UNE OPPORTUNITÉ POUR LES DÉCIDEURS

Le devenir des systèmes côtiers est une préoccupation majeure pour les îles tournées vers le tourisme mais aussi pour réduire les risques côtiers et les impacts des catastrophes naturelles dans un contexte de changement climatique. Une meilleure connaissance des phénomènes d’érosion et d’engraissement sur le littoral de Saint-Barthélemy constitue alors un atout majeur dans les politiques publiques de protection, de prévention, de gestion de crise et leur application par les acteurs de la gouvernance sur le terrain.

Sur le littoral de l’île de Saint-Barthélemy, se succèdent côtes rocheuses et plages coralliennes, certaines naturelles, d’autres urbanisées.
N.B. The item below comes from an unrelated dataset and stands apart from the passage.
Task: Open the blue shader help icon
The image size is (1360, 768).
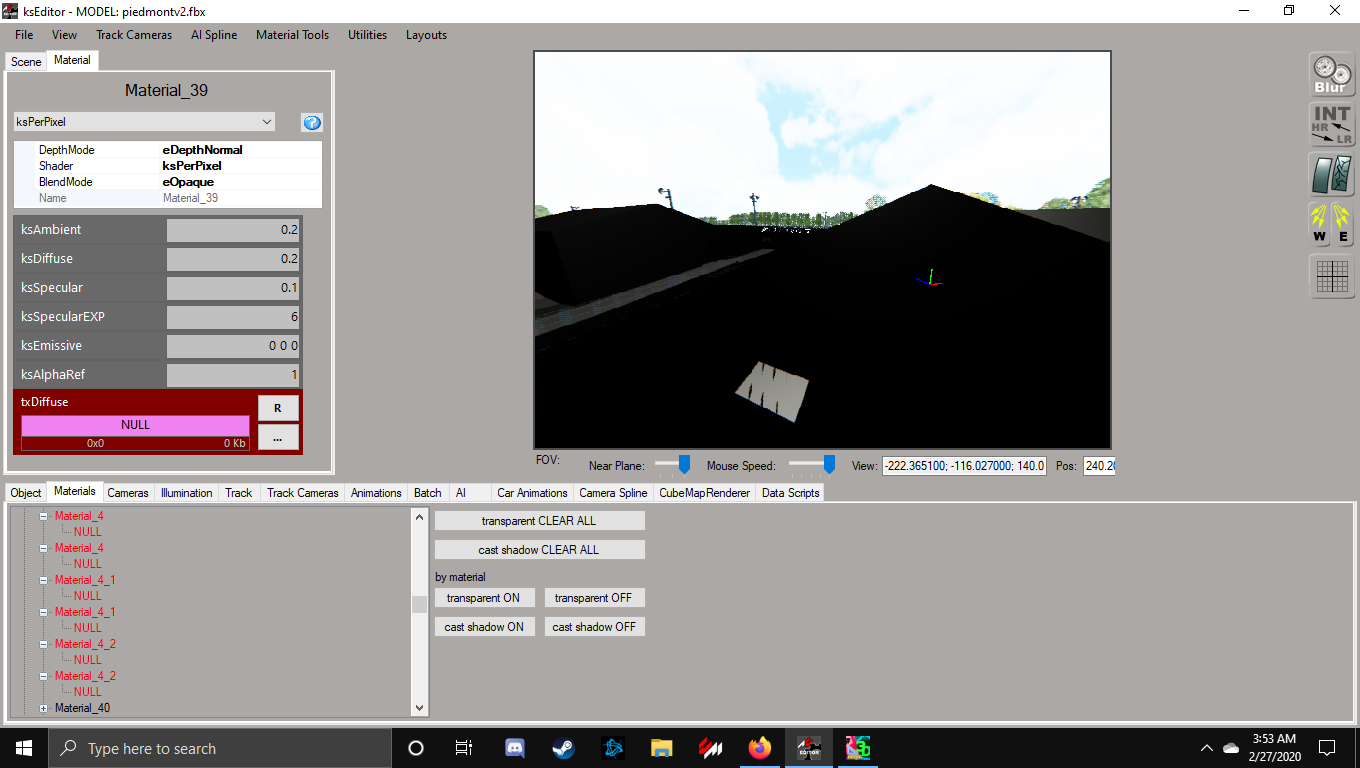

Un atelier participatif afin d’intégrer les savoirs vernaculaires (c’est-à-dire des habitants du territoire, issus de leur vécu, de leur expérience) aux savoirs scientifiques dans l’analyse des dynamiques côtières saisonnières. Le post-it du document indique que sur la partie orientale de la plage de Lorient, une tendance à l’érosion est observée depuis cinq ans.

© M. Diab

Un modèle numérique de terrain (MNT) produit avec des images drone, géoréférencées et traitées sous un logiciel 3D. La comparaison diachronique des MNT permettra de localiser les zones en engraissement, celles en érosion ainsi que leur évolution (cliquer sur le visuel pour l’agrandir).